Dare To Be Creative – Paper Nations event arms audience with tips to keep creative writing alive in schools

By Katy Hancock, School Governor, Parent & Writer

This week I attended a Paper Nation event at the Bath Children’s Literature Festival; entitled “How can we keep creative writing alive in our schools?” The evening gathered educators, writers, parents and teachers together to hear a panel of fascinating speakers all concerned about the way in which the new national curriculum is marginalising creativity in schools.

The panel included celebrated writer David Almond, Francesca Beers (Deputy Head at a Bristol Primary School), Jake Bishop Pointe (member of Youth Parliament for B&NES), Bethany Taverner (youth worker at Free Verse Poetry Project) and was ably chaired by Julia Eccleshare MBE (Guardian Children’s Books Editor).

As a school governor at a large, Bath primary school I attended hoping to hear solutions to our regular curriculum committee debates over how we can not only please OFSTED, prepare our children for the new rigorous focus on SPAG  (Spelling, Punctuation and Grammar), but also excite and inspire them to write creatively.

As a writer and parent, I also attended hoping to hear about how I could spark my own primary school children’s creative juices.
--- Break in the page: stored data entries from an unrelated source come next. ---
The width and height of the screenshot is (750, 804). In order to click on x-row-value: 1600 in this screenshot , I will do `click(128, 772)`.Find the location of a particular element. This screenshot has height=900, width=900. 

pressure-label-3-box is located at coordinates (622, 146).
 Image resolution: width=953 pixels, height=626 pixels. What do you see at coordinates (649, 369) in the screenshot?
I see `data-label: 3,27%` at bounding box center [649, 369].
I was not disappointed.

Francesca Beers and David Almond spoke eloquently about the challenge schools face when national pupil progress targets, assessments and baseline testing all require that children master the scaffolding of language and literature; SPAG.
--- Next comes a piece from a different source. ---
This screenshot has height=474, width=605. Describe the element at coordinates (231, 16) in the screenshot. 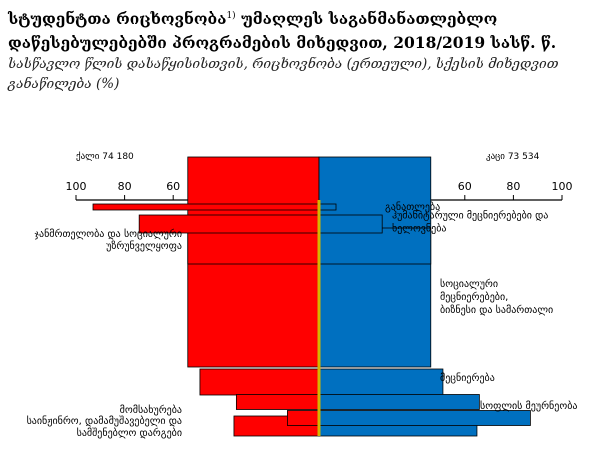

I see `footnote-marker: 1)` at that location.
The recent Year 2 and 6 SATS left many teachers wringing their hands and demanded that children know the difference between subordinating conjunctives and prepositions and the definition of modal adverbs. I was relieved to hear that I was not alone in not knowing the answers, indeed David Almond warned that by putting grammatical barriers in the way of children’s creativity, we are in danger of repressing the instinctive love of language that all children are born with.

For Beers, the challenge as a deputy head is to ensure children are not frustrated by any lack of basic knowledge of phonics or handwriting; she views time spent mastering these tools as a means to an end to ensure children can then develop a love of writing and described how incorporating the Talk 4 Writing  scheme into the national curriculum can enable children to feed their creative engines.

Both Bethany and Jake spoke about how they had witnessed teenagers using oral poetry and creative writing as a means to express family pressures, anxieties and the state of their mental health. The panel all agreed that educators have a responsibility not only to prepare children to pass an exam but for life in the real world, to enable children to get in touch with art, literature, drama and music as a form of counselling and self awareness.

So how can we ensure creative writing thrives in our schools? The answers came flooding in from the panel and audience alike;

Help begins at home:

  • Preschool children should be given every opportunity to hear, dance, draw, act out and begin reading stories so that when they arrive at school their love of storytelling is ready to be nurtured. Amazing Pages produce uniquely personalised children’s books that use photographs, names, favourite foods and the real life experiences of a child to spark even the most reluctant with a love of creative writing before they have even learnt to read stories.
  • Pressure from parents via the governing body and PTA of schools can be very powerful in a climate of anxiety amongst teaching staff awaiting appraisals. Some audience members described successful library fundraising, mini children’s literature festivals and using the abundant creative experience within the parental body to connect children’s love of creativity with real jobs.
  • In October 2015, the Department for Culture, Media and Sport and the Department of Education launched the Cultural Education Challenge. Nick Gibb, the then schools minister stated; “an academic curriculum and a cultural education can only complement each other…both aspects of a child’s education can and should co-exist within every school in England…we want to challenge every school to make this their aim.” The Paper Nation panel called upon parents to hold schools, academies and Local Authorities to account by shining a mirror on any barriers to creativity.

Support for schools:

  • Creative budgeting can enable teachers to invite actors, authors and artists into school, giving children the chance to ask the questions they want answered and expose them to a wealth of experience and practical information about how books are made, the daily routines and individuality of writers and the psychosocial benefits of creative thinking.
  • Using an enquiry based model of learning, such as that advocated by the 5x5x5 project, can offer teachers new ways of inspiring children. The project offers training and resources for schools and provides ways to mould the national curriculum around individuals and identify measureable outcomes and indicators of progress to meet national assessment criteria.
  • Finally Paper Nation themselves are soon to offer an Ambassador Scheme and the first ever national qualification for creative writing for children aged 8 plus. Discover more about Paper Nations here.

With so many practical suggestions, I left the event feeling buoyed by what seems to be a coordinated national creative movement. I can’t wait to share the tips with my school’s governing body, look up local schemes and I may just pick up the well sharpened Paper Nation’s pencil and return to my own creative writing roots!